In terms of climate change adaptation, Nous Sommes la Solution (NSS) promotes the voices of West African rural women in agricultural governance at the local, national, and Africa-wide levels. Women are both the backbone of the rural economy and most vulnerable to climate change. NSS advocates for rural women’s equal access to services, resources, and decision-making processes. NSS also sits on the Senegal government’s pilot committee to transform Senegal’s agroecological sector. Its President, Mariama Sonko, is a member of the Alliance for Food Sovereignty in Africa’s Board of Directors.
Action femme et eco-justice (AFECOJU) combats gender-based violence and promotes the rights of women, girls, and trans people alongside climate, environment, and energy justice. AFECOJU undertakes awareness campaigns on the causes of climate change and its consequences on harvests, women’s health, and access to natural resources. Its advocacy aims to combat deforestation and increase the supply of green energy.

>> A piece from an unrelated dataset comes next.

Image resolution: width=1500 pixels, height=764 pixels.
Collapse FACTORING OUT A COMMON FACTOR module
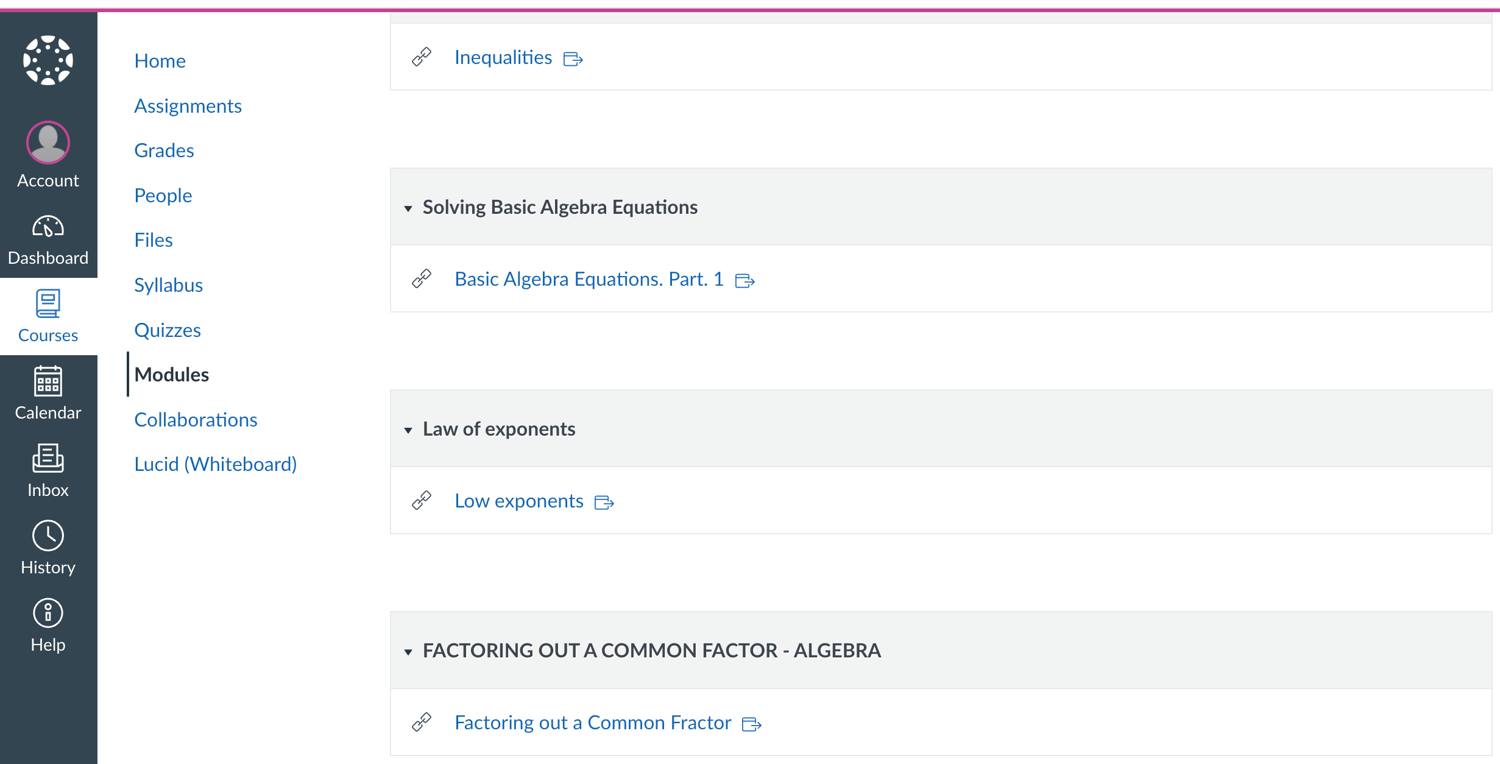coord(408,652)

If we don’t act now, youth and future generations will bear the brunt of climate change repercussions. Already, youth are demanding climate justice for themselves and their descendants. The youth-led AFECOJU is one example.
The Equality Fund looks forward to Canada’s renewed commitment to climate finance. We encourage Canada to align its approach with its Feminist International Assistance Policy, which commits Canada to providing “better support for local women’s organizations and movements…These groups lead the way when it comes to pushing for gender equality but often lack the resources needed to provide the help women and girls need.”
On Earth Day—and every day—girls, youth, and women are on the front lines of climate change, and must be at the forefront of climate action. The Equality Fund calls for donors to better resource women’s organizations and movements, including those working at the intersection of gender and climate justice, to achieve lasting change.